Sunday, September 10, 2017

i <heart> nfl: 2017 season outlook

Welcome back to another season of the NFL! This season couldn't start any sooner as to put distance between now and the horror that was the fourth quarter of the Super Bowl. That was the election night of Super Bowls. The NE Pats overcoming of a 28-3 deficit should inspire every Tawwwwmy from Quinzeee who's down for the count in their candlestick bowling league from then to eternity #notbitter. Anyway, the Pats Thursday night game should help me put all this behind us, because Angry Tom Brady is the first meme of the NFL season:























So congratulations to the NE Pats on yet another Championship (uggggggggh). Now for your much coveted season outlook!

AFC East:

New England Pats (12.5): The official team of the alt-right, the NE Pats continue to be the "scrappiest" team in the NFL. QB and regular haver of concussions Tom Brady rivals racist fanboy Alex Jones in snake oil product placement. This team tries so hard to promulgate a spotless image that former TE Aaron Hernandez had to kill himself to void his conviction.
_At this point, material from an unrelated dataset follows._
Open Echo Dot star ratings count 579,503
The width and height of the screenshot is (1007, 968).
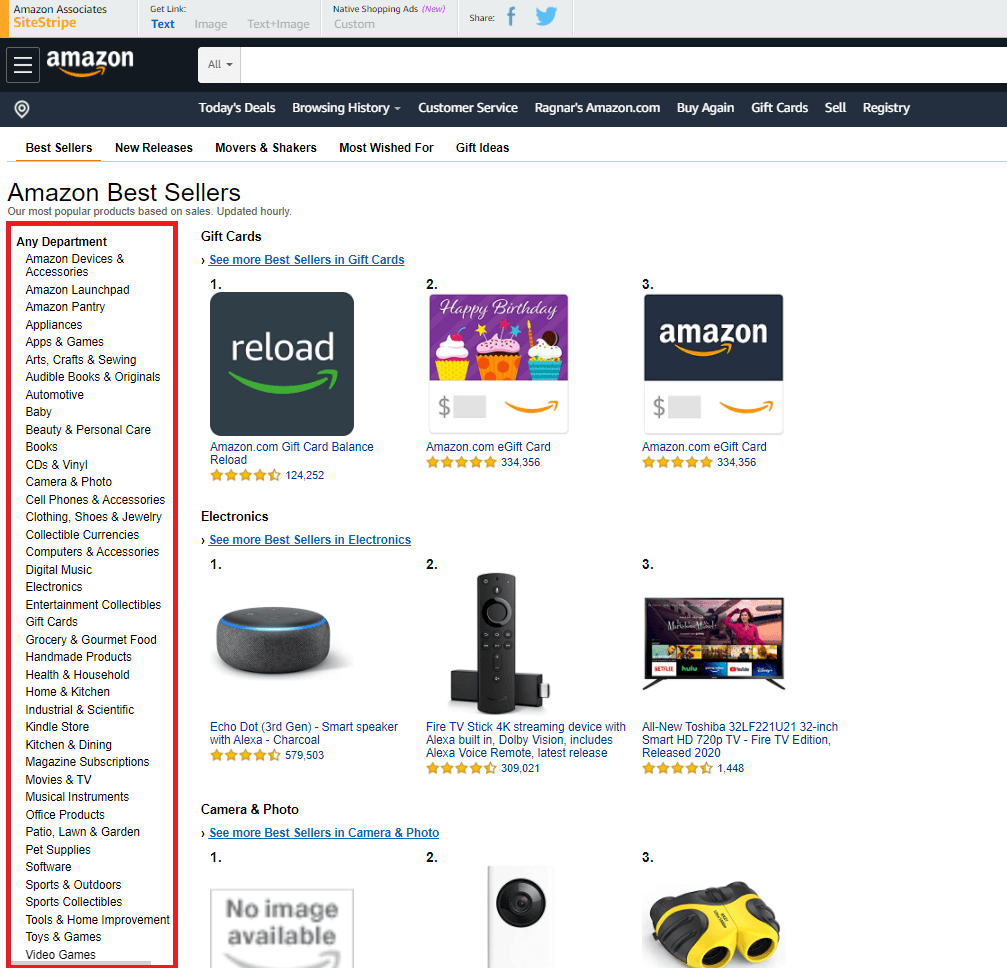tap(304, 755)
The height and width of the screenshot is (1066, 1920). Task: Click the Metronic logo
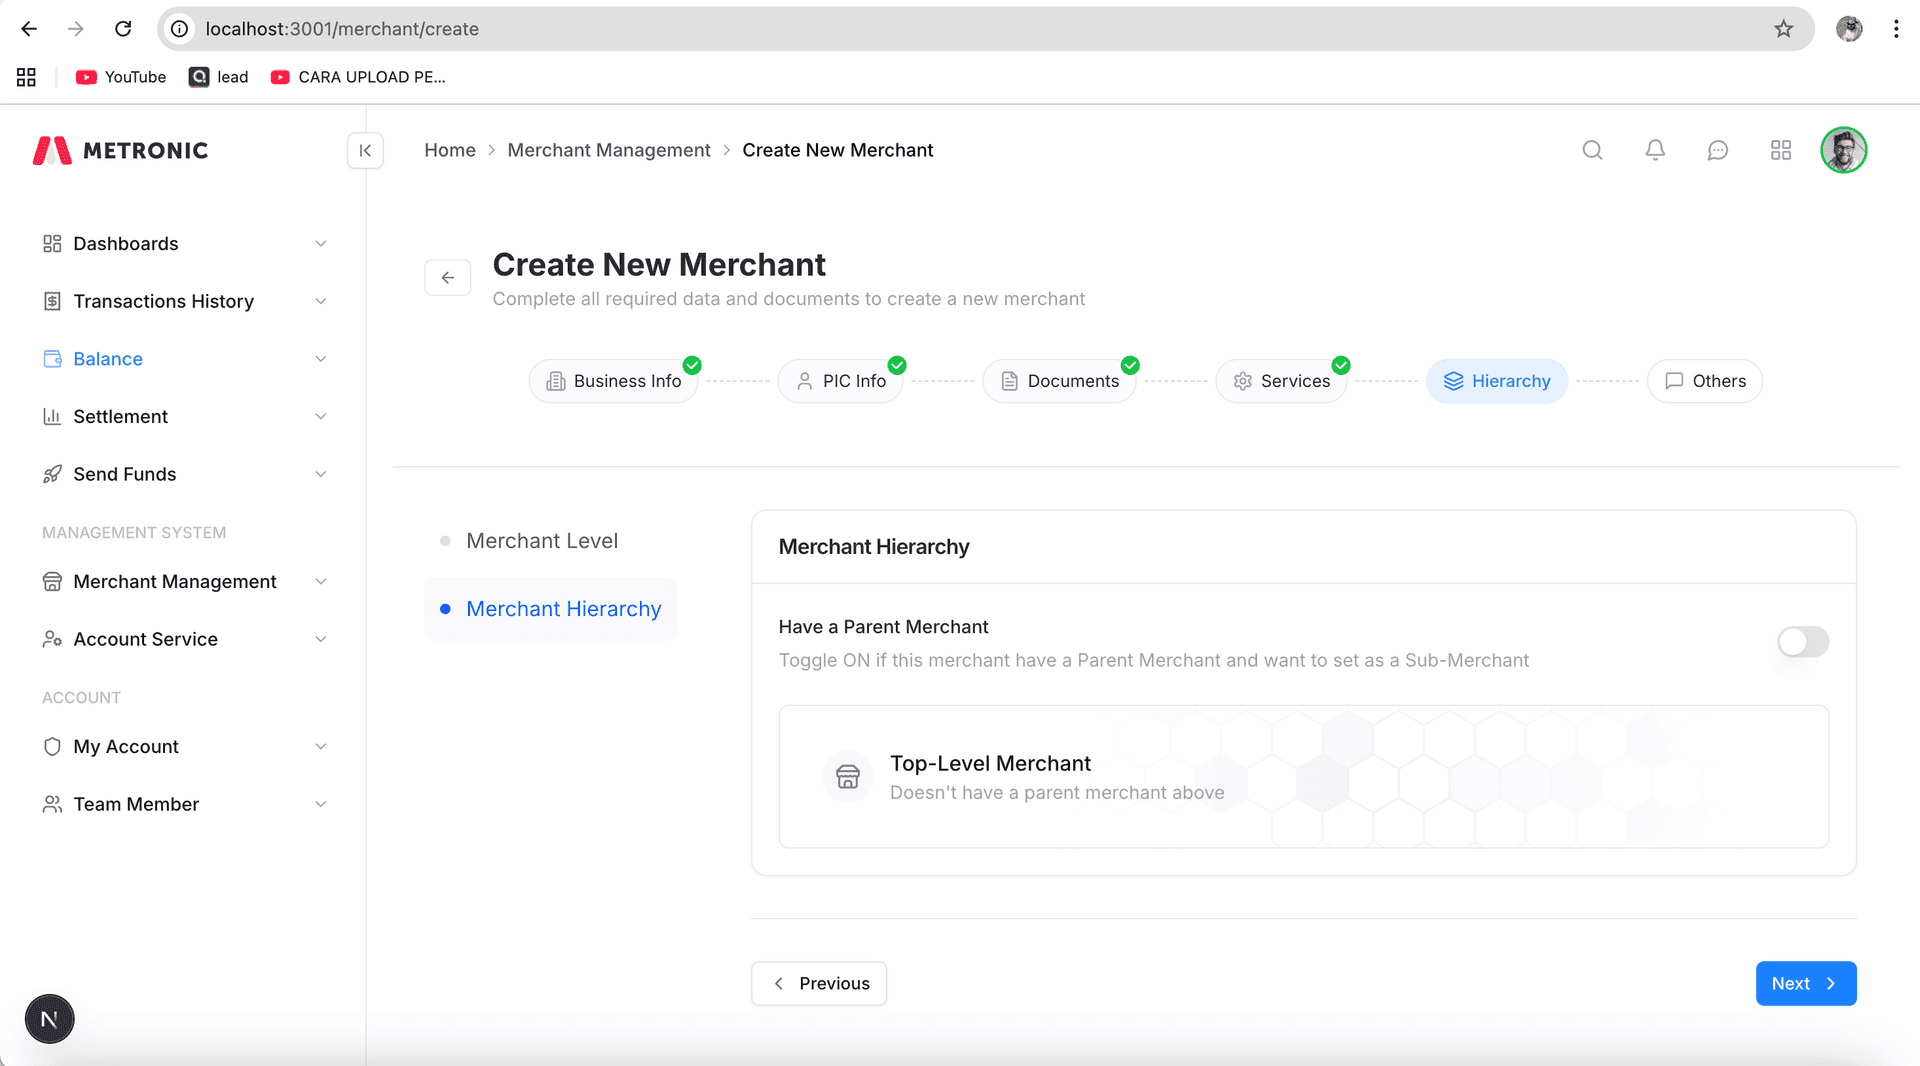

Coach Bill Belichick will inspire you to bring maximum effort to your workplace for the foreseeable future. They also have the most unimpressive, bandwagon fans in the league.

NY J-E-S-T (5.0): The brother of a backup generator will lead a historically awful offense at the QB position ahead of Sackenberg, who's knocking the press down more than Turkish PM Recep Tayyip Erdo─čan. This squadron is openly embracing Armageddon and already looking to tank the season. Extra Vicodin should help you Just Endure The Suffering. This team will be so bad the federal government will consider re-regulating the airlines.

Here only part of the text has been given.